About this task:
Each line that holds the string "will" counts once. Say how many such lines the entries have, giving the number only.

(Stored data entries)
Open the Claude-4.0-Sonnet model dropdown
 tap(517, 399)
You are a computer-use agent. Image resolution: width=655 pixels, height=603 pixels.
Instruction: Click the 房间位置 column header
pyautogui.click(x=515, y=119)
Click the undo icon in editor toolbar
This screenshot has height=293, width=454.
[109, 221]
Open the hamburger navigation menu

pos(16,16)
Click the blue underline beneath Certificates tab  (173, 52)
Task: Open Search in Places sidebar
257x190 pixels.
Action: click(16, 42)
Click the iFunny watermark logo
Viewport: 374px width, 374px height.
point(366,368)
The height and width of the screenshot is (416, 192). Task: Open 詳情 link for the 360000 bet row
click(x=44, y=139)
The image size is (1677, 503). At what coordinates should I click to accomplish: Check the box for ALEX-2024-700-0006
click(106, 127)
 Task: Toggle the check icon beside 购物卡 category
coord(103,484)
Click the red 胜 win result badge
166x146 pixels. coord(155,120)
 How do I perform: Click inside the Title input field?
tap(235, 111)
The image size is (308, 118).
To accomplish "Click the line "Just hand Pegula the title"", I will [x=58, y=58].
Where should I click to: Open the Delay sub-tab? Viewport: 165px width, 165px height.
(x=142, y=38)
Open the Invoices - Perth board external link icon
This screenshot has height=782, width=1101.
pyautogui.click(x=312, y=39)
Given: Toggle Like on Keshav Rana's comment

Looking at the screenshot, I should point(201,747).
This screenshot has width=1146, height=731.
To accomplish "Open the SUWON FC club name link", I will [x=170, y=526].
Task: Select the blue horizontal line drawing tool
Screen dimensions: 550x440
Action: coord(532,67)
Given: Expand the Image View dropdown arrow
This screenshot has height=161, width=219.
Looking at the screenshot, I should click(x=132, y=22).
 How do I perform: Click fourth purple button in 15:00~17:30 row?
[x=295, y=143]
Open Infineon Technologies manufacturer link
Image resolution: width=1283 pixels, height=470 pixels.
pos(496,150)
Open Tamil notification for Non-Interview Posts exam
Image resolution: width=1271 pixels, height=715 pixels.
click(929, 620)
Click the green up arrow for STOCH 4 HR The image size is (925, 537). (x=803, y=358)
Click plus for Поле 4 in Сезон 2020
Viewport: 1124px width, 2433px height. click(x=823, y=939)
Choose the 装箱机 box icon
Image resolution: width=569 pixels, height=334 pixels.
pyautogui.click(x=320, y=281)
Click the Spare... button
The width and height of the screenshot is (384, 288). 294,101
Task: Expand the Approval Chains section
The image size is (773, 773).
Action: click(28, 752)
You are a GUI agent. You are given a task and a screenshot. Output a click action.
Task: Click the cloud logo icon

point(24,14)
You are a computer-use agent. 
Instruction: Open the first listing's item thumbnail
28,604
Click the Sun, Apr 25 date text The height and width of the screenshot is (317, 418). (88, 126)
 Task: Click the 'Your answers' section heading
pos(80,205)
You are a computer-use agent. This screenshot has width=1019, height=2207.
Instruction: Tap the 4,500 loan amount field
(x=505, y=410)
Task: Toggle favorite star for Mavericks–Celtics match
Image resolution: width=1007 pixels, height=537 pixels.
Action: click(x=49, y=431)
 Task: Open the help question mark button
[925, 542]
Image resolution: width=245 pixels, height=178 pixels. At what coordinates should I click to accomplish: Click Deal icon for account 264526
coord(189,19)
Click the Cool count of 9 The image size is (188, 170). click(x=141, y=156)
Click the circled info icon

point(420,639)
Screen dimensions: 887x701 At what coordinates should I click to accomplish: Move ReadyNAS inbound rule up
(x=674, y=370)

Response area:
2